Алгоритм невозможного (По ту сторону Вселенной - 2) - Александр Плонский 12 стр.


"Да был ли я там? Не галлюцинация ли все это?" - подумалось в первый момент.

Но разорванная штанина и свежая ссадина не оставляли места сомнениям. Его вышвырнулиили как нашкодившего юнца, как тряпку, о которую брезгливо вытерли ноги...

Фан-Орт зримо представил шахтные колодцы, винтовые лестницы, туннели с многочисленными ответвлениями, заново пережил злое отчаяние, охватившее его, когда он понял, что окончательно заблудился в запутанном лабиринте, и словно со стороны услышал свой сдавленный крик: "Эй, есть здесь кто-нибудь?"

Вспомнилось грубо вырубленное лицо "призрака", налитые тяжестью камни глаз под глыбами-веками. Это полное презрения лицо будет теперь преследовать его, разъедая душу желчью ненависти. Даже карлик Эрро не вызывал у Фан-Орта таких недобрых чувств...

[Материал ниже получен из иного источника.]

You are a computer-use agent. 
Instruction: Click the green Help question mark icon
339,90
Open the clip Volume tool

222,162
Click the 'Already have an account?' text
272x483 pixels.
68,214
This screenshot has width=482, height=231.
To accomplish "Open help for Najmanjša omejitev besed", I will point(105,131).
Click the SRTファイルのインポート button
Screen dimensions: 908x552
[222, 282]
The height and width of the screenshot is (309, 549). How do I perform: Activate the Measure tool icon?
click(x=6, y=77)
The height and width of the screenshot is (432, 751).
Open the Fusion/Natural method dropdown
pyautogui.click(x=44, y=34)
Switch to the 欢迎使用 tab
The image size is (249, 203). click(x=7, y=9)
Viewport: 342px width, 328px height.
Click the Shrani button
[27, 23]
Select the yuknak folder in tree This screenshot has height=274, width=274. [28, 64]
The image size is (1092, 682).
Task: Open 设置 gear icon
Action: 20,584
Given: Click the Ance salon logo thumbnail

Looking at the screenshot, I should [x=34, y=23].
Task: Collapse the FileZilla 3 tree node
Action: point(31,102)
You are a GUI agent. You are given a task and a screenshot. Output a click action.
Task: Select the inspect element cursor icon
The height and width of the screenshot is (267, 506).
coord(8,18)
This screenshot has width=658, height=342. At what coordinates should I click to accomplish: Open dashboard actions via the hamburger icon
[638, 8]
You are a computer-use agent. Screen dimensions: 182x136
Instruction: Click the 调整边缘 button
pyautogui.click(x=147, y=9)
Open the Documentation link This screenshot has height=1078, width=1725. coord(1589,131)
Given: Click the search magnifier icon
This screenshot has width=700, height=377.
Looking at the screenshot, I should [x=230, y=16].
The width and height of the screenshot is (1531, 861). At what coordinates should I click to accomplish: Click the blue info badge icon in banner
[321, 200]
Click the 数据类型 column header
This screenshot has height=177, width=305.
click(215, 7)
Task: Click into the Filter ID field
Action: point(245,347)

Словно запечатленный в мнемозаписи, слово в слово повторился весь их разговор. Как же смешно и глупо он себя вел! Но и в этом винил не себя, а "призрака".

Как очутился наверху, астронавигатор вспомнить не мог. Видимо, проклятый "призрак" стер из его памяти обратную дорогу, и она выпала из времени. А вот мельчайшие подробности их встречи сохранил, хотя именно эту оскорбительную правду Фан-Орт предпочел бы забыть навсегда.

5. Орена

Фан-Орт напрасно завидовал умению Орены принимать действительность такой, какова она есть, хотя сама эта зависть была лишь скрытым выражением превосходства: в долготерпении девушки он видел прежде всего свидетельство ее ограниченности, скудных потребностей.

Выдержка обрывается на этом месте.